Let {Xk},{Yk},{tk} be the sequence generated by APG. Then, for any k≥1, we could have
$$F(X_{k})-F(X^{*})\leq \frac{2L_{f}||X^{*}-X_{0}||^{2}_{F}}{(k+1)^{2}} $$
Thus,
$$F(X_{k})-F(X^{*})\leq \varepsilon \quad \text{if}\quad k\geq \sqrt{\frac{2L_{f}}{\varepsilon}}(||X_{0}||_{F}+\chi)-1. $$
Let δ(x) denote dist(0,∂(f(x))+μ||X||∗), where δ(x) represents the convergence speed of data recovery. It is easy to see that the process naturally stops when δ(x) is small enough.

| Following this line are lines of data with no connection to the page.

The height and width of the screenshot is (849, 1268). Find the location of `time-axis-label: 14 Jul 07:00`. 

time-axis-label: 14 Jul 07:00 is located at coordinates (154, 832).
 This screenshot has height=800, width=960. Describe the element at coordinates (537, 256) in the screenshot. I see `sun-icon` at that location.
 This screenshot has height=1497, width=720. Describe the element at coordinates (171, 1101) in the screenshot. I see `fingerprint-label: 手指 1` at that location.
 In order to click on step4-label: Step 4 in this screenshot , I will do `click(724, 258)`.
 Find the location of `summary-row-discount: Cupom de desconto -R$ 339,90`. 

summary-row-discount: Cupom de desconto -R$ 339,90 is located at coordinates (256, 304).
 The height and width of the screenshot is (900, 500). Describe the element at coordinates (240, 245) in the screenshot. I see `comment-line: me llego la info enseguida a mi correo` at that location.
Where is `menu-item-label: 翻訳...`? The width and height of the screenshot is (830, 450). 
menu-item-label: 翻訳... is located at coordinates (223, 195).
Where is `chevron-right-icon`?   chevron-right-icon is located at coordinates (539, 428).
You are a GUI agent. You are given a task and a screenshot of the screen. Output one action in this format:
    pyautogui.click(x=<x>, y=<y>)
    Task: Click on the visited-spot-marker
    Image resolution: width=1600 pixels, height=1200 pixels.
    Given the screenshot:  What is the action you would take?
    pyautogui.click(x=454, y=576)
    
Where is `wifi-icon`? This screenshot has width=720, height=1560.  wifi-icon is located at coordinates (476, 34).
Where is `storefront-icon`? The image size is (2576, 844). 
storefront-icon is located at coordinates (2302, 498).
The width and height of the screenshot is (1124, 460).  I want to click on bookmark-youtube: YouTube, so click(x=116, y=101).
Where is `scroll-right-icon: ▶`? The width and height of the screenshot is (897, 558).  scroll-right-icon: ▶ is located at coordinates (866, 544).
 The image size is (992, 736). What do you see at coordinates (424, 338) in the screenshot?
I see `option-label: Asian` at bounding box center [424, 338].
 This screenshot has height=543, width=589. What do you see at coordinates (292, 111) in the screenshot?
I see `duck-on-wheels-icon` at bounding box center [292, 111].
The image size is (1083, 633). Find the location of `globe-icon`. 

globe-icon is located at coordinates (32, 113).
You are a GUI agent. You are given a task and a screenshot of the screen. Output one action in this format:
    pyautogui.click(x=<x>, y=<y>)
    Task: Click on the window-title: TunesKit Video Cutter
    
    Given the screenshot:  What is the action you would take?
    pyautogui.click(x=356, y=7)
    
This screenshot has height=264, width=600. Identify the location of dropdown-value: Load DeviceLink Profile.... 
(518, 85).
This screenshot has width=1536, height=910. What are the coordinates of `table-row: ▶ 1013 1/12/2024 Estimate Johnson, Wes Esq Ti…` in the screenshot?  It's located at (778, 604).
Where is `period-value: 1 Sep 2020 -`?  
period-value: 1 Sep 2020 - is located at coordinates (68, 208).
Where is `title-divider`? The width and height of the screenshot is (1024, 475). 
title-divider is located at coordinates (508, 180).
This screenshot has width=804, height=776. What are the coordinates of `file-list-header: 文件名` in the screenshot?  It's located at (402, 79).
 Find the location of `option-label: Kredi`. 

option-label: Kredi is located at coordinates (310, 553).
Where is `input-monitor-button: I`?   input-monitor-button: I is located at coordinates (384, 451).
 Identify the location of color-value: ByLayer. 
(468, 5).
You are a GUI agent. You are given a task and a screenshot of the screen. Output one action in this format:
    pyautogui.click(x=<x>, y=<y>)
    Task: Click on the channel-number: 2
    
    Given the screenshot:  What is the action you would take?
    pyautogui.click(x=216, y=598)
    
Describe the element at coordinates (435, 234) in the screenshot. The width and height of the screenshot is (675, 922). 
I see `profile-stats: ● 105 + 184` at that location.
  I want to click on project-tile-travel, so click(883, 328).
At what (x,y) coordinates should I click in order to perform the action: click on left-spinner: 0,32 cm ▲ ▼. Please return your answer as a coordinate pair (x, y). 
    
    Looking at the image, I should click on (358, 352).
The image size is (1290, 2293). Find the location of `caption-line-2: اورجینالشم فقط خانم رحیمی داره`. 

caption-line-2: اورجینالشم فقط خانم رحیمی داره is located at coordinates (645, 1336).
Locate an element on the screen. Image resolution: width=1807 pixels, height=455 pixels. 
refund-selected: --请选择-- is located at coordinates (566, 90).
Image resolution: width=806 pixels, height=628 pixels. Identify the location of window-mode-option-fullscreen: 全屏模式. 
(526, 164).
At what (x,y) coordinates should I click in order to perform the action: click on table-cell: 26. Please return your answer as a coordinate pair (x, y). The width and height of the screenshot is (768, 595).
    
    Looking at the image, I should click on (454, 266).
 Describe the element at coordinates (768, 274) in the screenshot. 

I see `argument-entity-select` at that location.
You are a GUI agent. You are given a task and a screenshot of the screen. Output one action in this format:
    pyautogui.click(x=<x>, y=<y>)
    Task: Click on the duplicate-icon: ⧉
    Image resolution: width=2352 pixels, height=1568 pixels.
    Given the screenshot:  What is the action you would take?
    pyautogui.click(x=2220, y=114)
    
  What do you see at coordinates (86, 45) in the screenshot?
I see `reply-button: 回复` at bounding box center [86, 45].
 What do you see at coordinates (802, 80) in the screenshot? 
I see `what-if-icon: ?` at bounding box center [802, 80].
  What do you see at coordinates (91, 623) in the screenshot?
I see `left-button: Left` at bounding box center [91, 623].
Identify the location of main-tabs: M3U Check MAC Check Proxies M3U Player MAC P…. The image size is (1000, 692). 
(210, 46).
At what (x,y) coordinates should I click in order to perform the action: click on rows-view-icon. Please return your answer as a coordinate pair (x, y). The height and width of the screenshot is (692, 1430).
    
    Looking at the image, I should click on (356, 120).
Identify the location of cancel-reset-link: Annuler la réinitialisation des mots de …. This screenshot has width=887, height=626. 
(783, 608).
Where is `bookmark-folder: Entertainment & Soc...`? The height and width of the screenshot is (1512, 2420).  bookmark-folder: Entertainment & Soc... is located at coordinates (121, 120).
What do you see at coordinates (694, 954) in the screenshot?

Since ||X||∗ is not differential, it may not be easy to compute δ(x). However, there is a good upper bound for δ(x) provided by APG designs [24].
Given
$$\begin{aligned} \tau_{k}(G_{k}-X_{k+1})&=\tau_{k}(Y_{k}-X_{k+1})-\nabla f(Y_{k})\\ &=\tau_{k} (Y_{k}-X_{k+1})\\ &\quad-\Phi^{T}(\Phi\cdot vec(Y_{k})-b) \end{aligned} $$
Note that
$$\partial (\mu ||X_{k+1}||_{*}) \geq \tau_{k}(G_{k}-X_{k+1}) $$
let
$$\begin{aligned} S_{k+1}&\triangleq \tau_{k}(Y_{k}-X_{k+1})+\nabla f(X_{k+1})-\nabla f(Y_{k})\\ &= \tau_{k}(Y_{k}-X_{k+1}) +A^{*}(A(X_{k+1})-A(Y_{k}))\\ &=\tau_{k}(Y_{k}-X_{k+1})+\Phi^{T}(\Phi \cdot T(Y_{k}-X_{k+1})) \end{aligned} $$
we could have
$$S_{k+1} \in \partial (f(X_{k+1})+\mu ||X_{k+1}||_{*}) $$
Therefore, we have δ(Xk+1)≤||Sk+1||.
According to the derivation above, the stopping condition could be given as follows,
$$\hspace{45pt} \frac{||S_{k+1}||_{F}}{\tau_{k} \text{max}\{1,||X_{k+1}||_{F}\}}\leq Tol $$
where Tol is a tolerance defined by user, usually moderately small threshold.